The Army’s information technology is too old, and modernization is too slow.
So the service needs a “fundamentally different” strategy that relies heavily on the private sector, Lt. Gen. Bruce Crawford said the Army has to start relying on contractors to own and operate IT on the Army’s behalf — what he calls “enterprise IT as a service” — and start moving on-base IT to Defense Department clouds.
“Around 70 percent overall of that [IT] infrastructure — in the case of voice, it’s probably as high as 90 percent — is at or near end of life,” Crawford told the Association of the US Army. “[It] would take beyond the year 2030 — if we stayed on the current path — to modernize. We ran into one brick wall after another [asking], ‘how do we get speed,’” Crawford continued. So, about six months ago, he and Lt. Gen. Steve Fogarty, head of Army Cyber Command, realized “we needed to do something fundamentally different.”

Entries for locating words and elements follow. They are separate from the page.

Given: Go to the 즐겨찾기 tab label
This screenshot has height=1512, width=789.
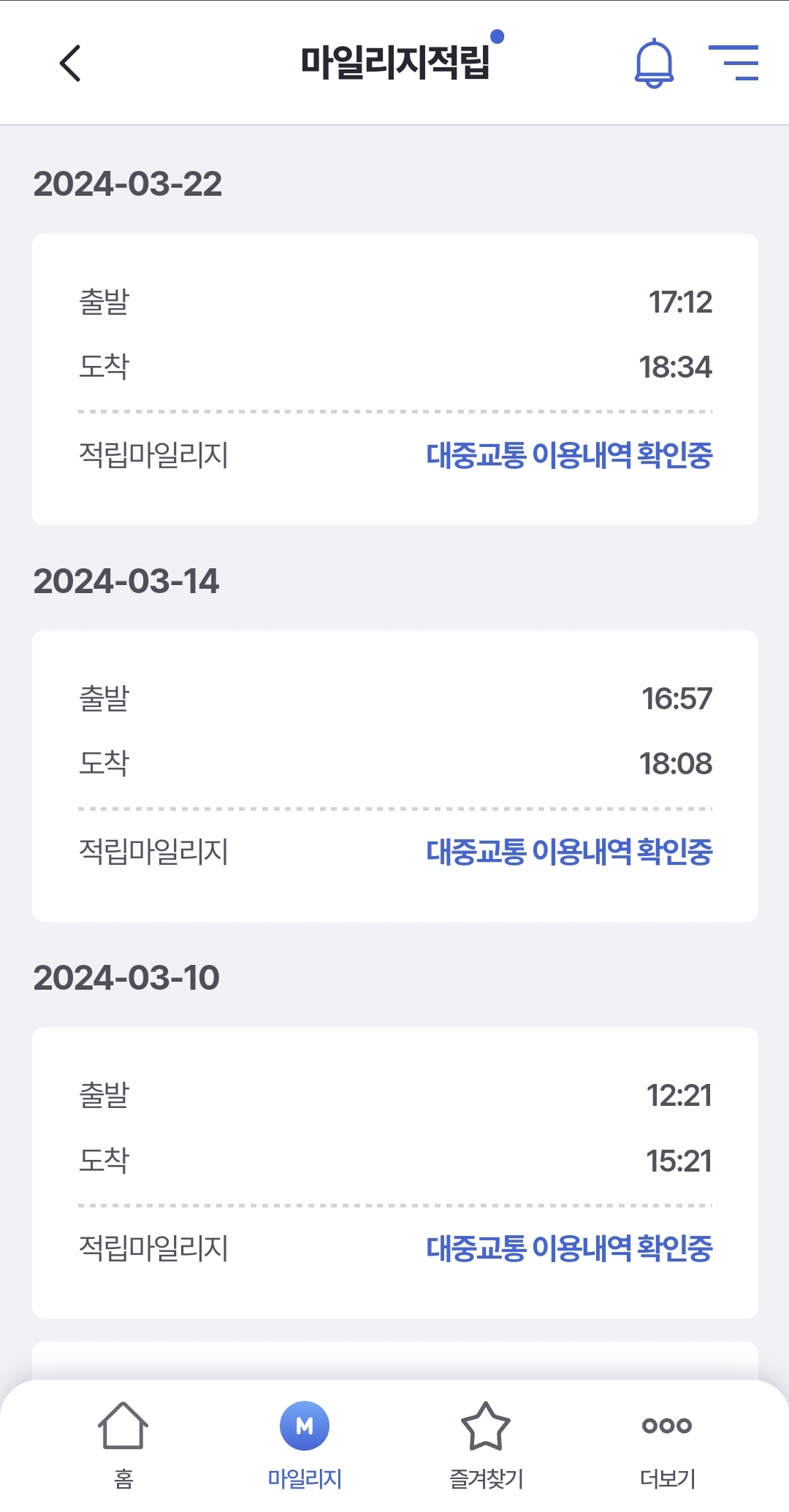Looking at the screenshot, I should click(x=486, y=1479).
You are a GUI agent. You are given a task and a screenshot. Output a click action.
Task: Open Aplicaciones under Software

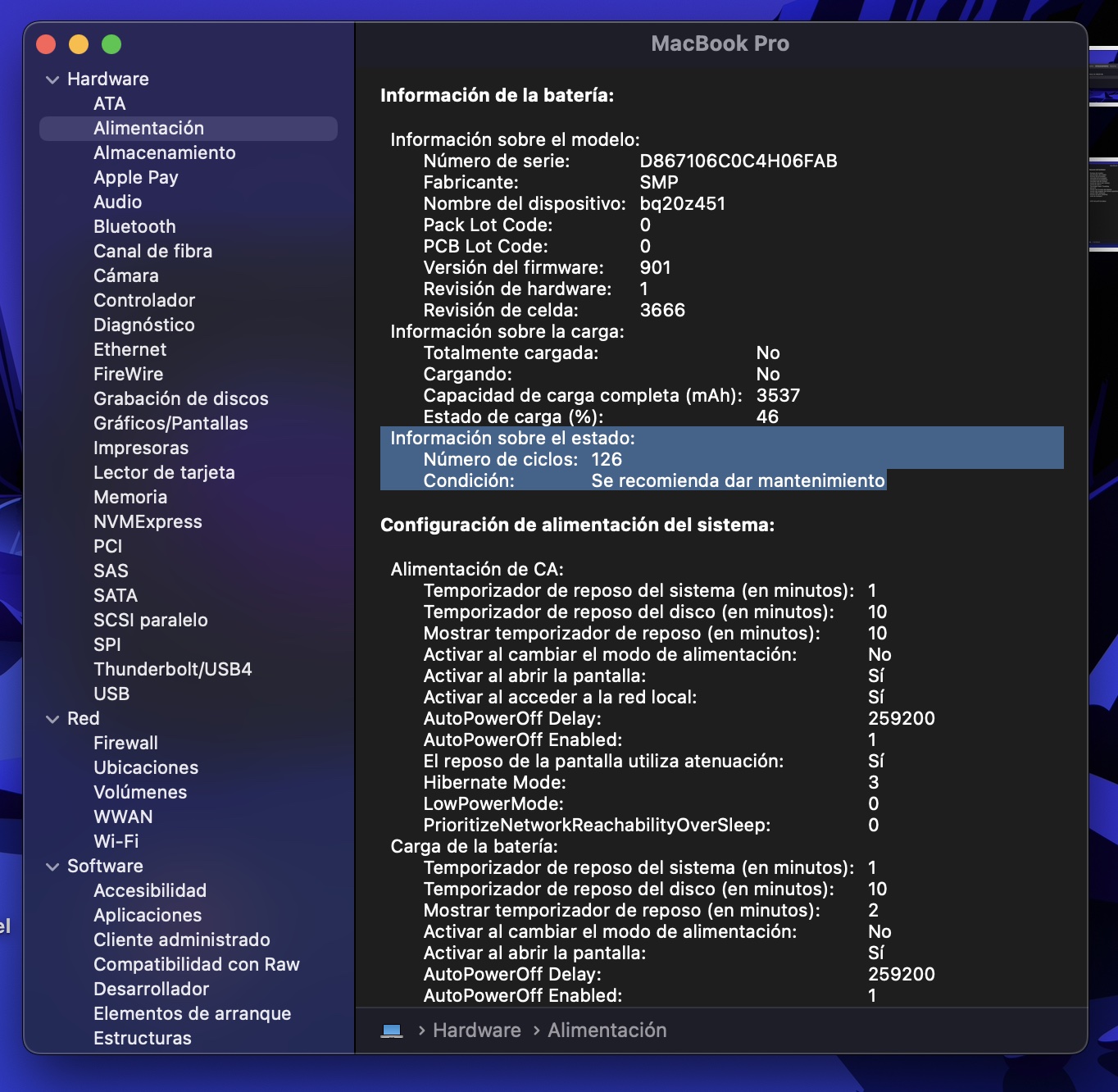[148, 916]
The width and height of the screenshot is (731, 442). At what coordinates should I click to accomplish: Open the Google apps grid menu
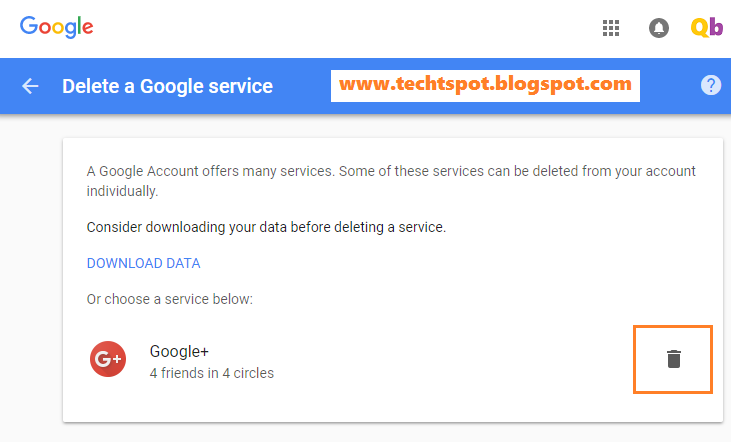click(611, 28)
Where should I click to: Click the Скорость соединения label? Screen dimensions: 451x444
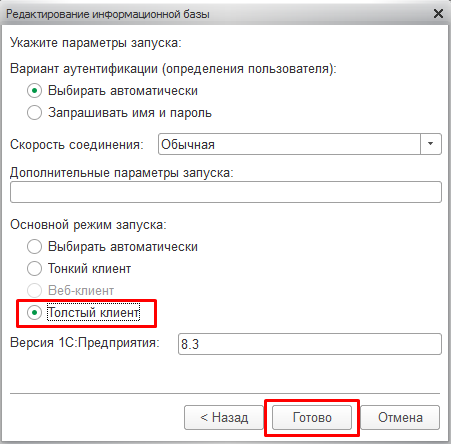[77, 145]
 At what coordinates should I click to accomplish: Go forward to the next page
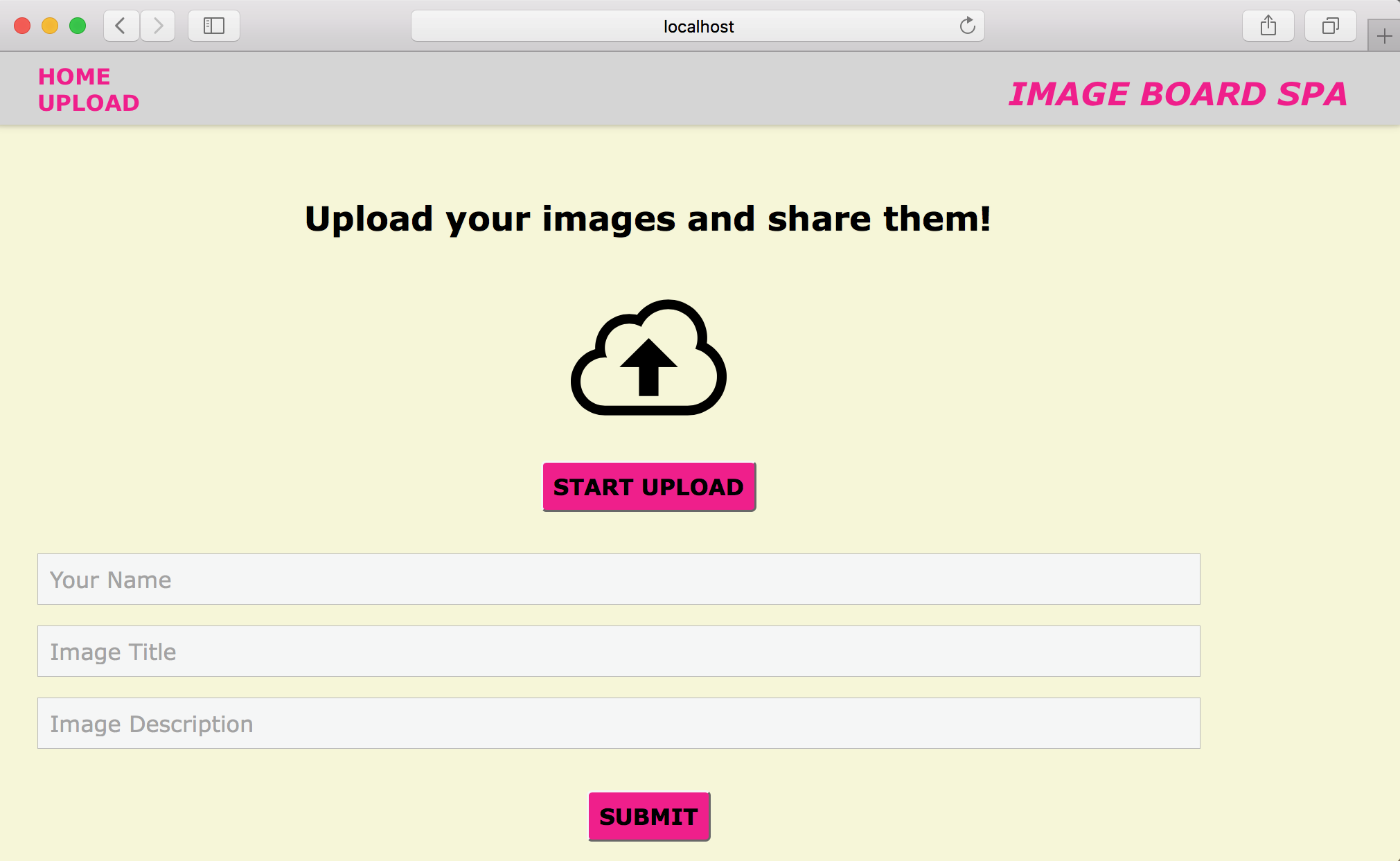click(x=158, y=26)

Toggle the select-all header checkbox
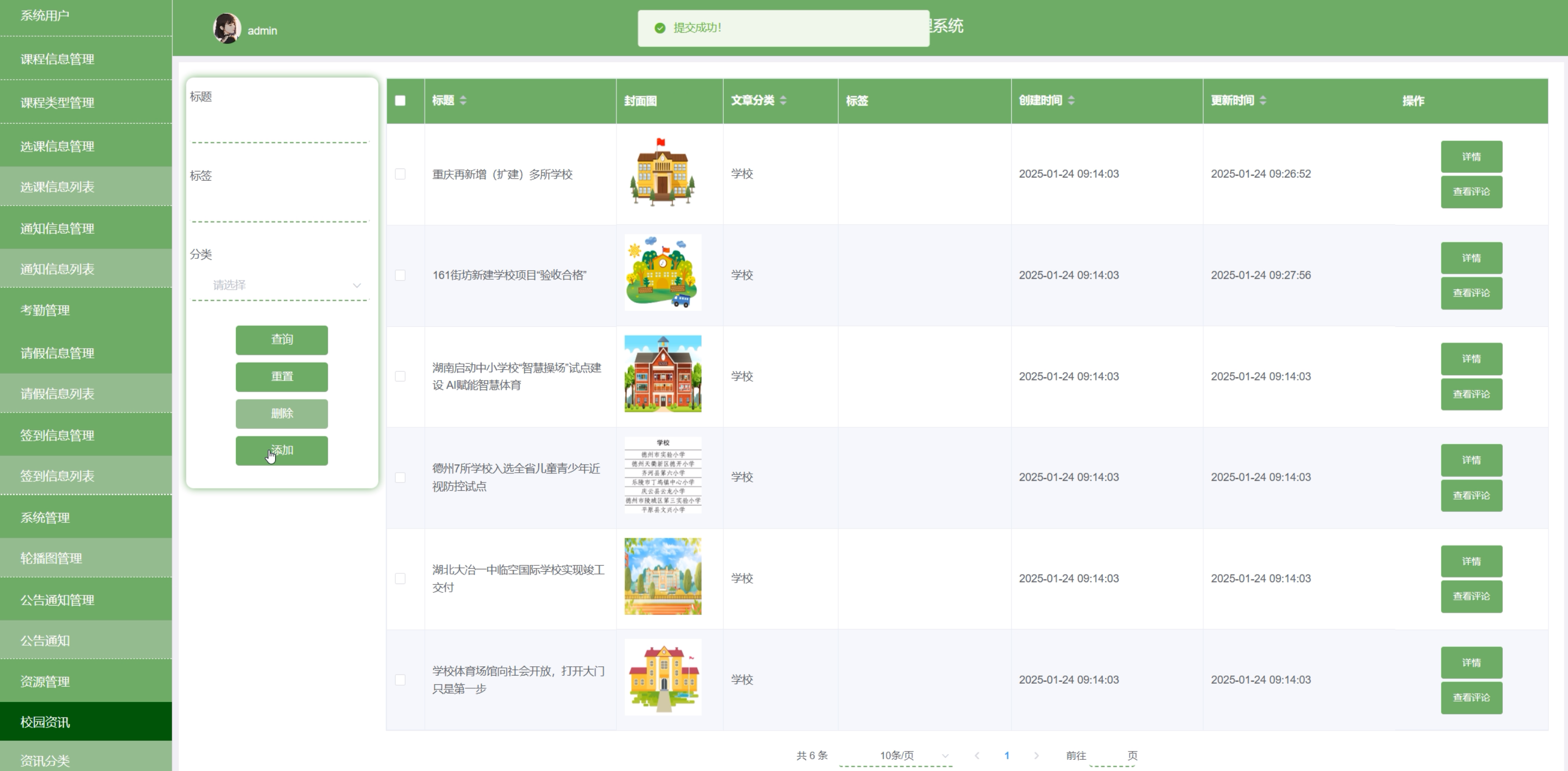tap(400, 101)
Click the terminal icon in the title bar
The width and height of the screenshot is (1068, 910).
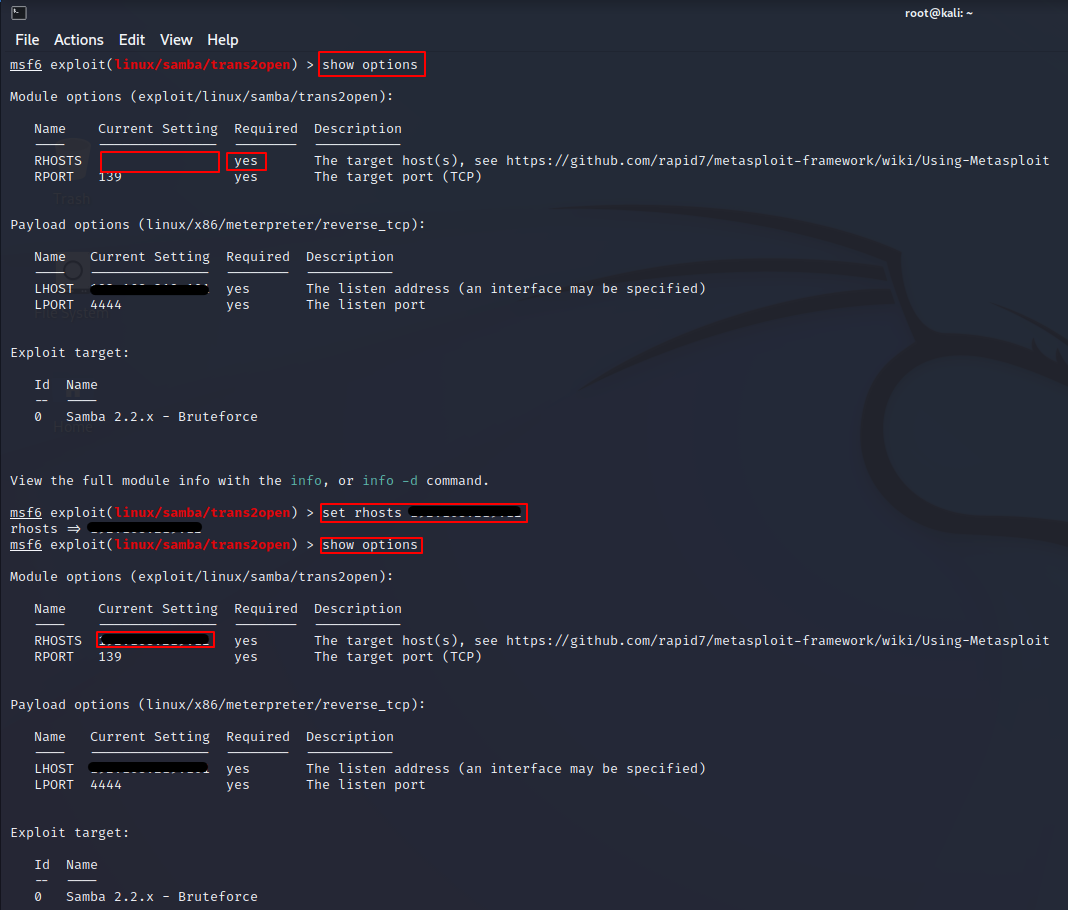click(x=18, y=13)
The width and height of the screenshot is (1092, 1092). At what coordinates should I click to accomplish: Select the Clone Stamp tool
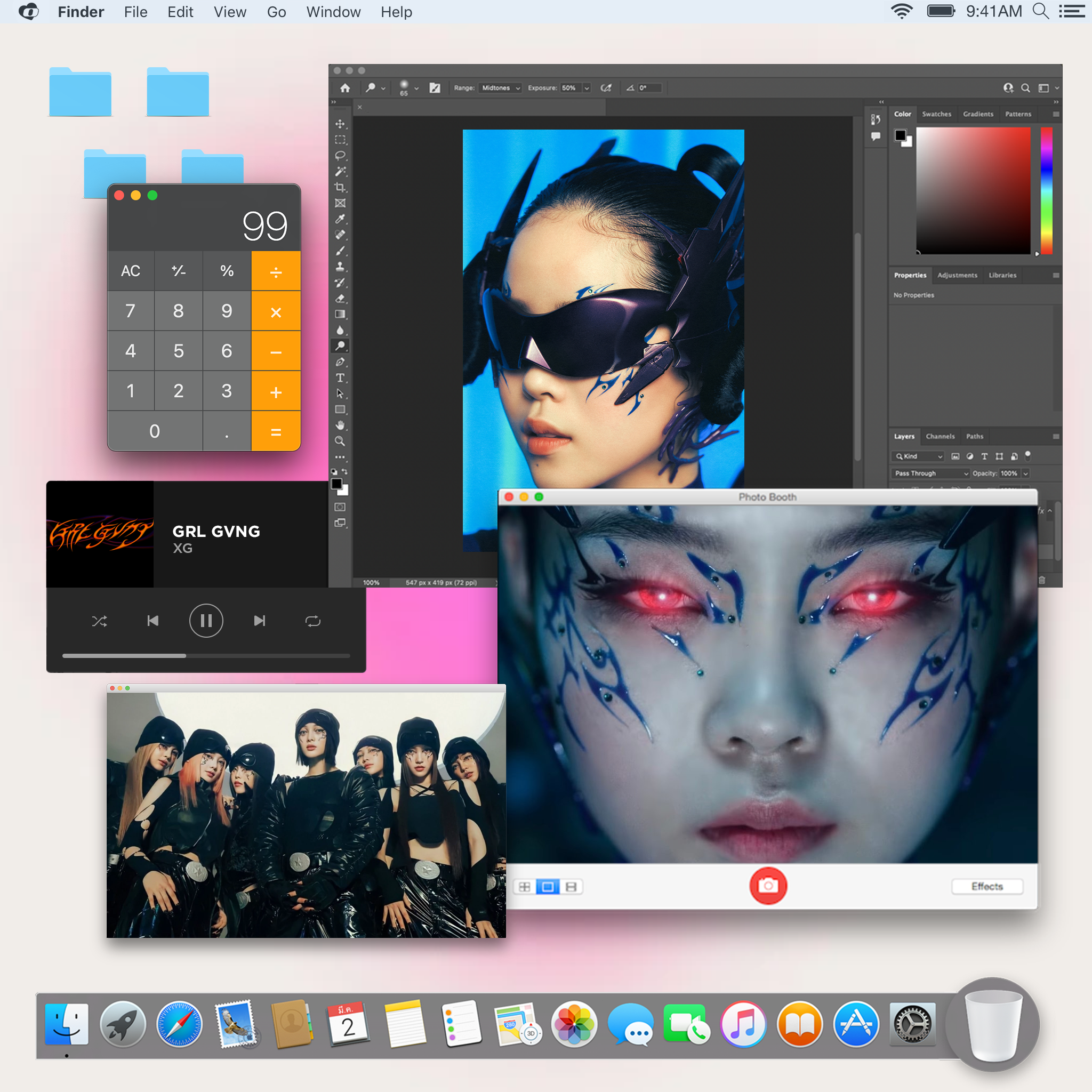(x=340, y=267)
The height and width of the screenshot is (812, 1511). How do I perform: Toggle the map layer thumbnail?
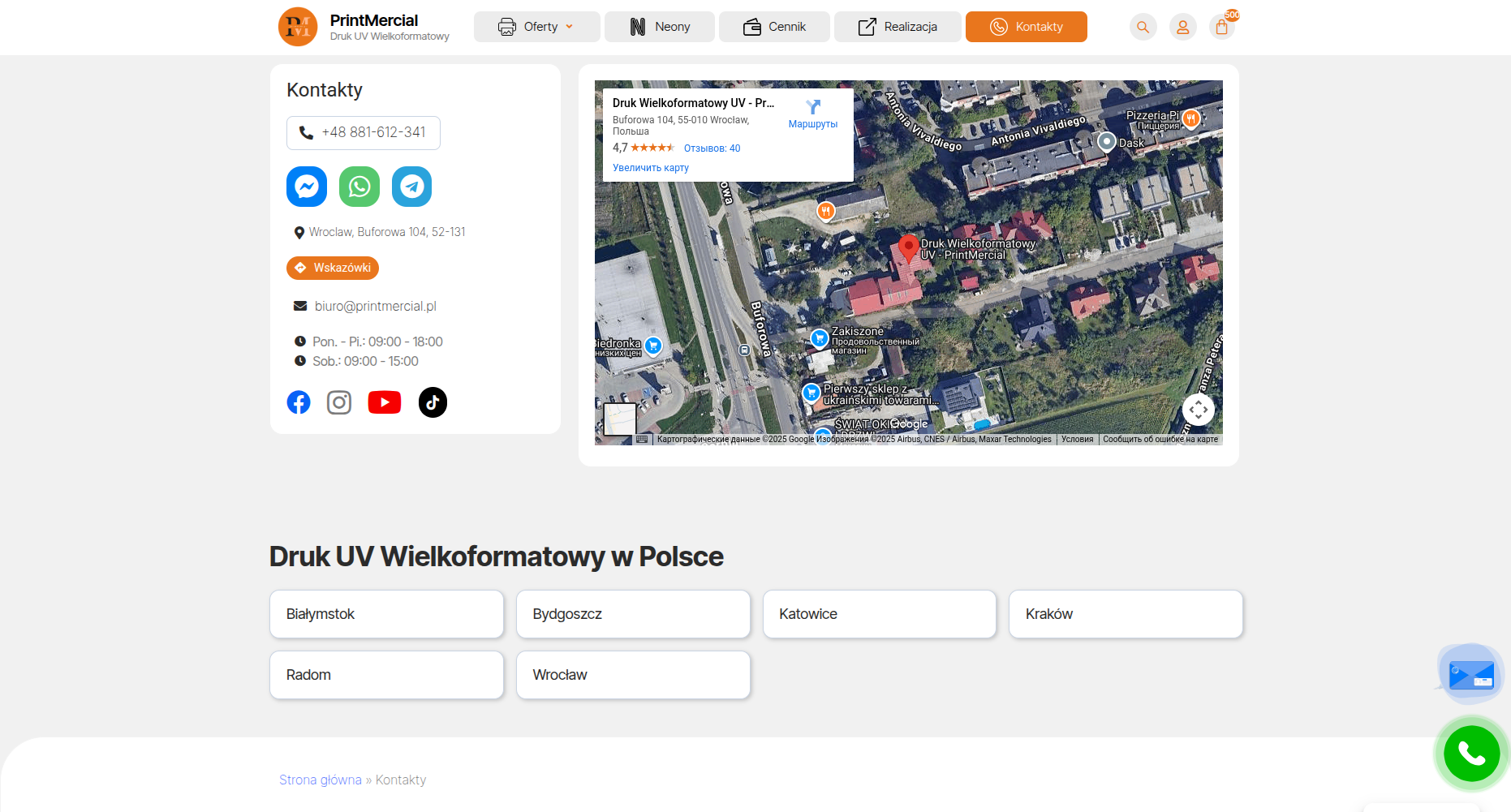pos(620,419)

This effort’s urgent because the aging IT on Army bases can’t protect data from high-end hackers, provide the bandwidth for new augmented-reality training systems or support combat units waging high-intensity warfare against great powers (i.e., Russia and China), Crawford said. “This reform and modernization initiative,” he said, “is less about saving money than it is about increasing operational effectiveness throughout the force.”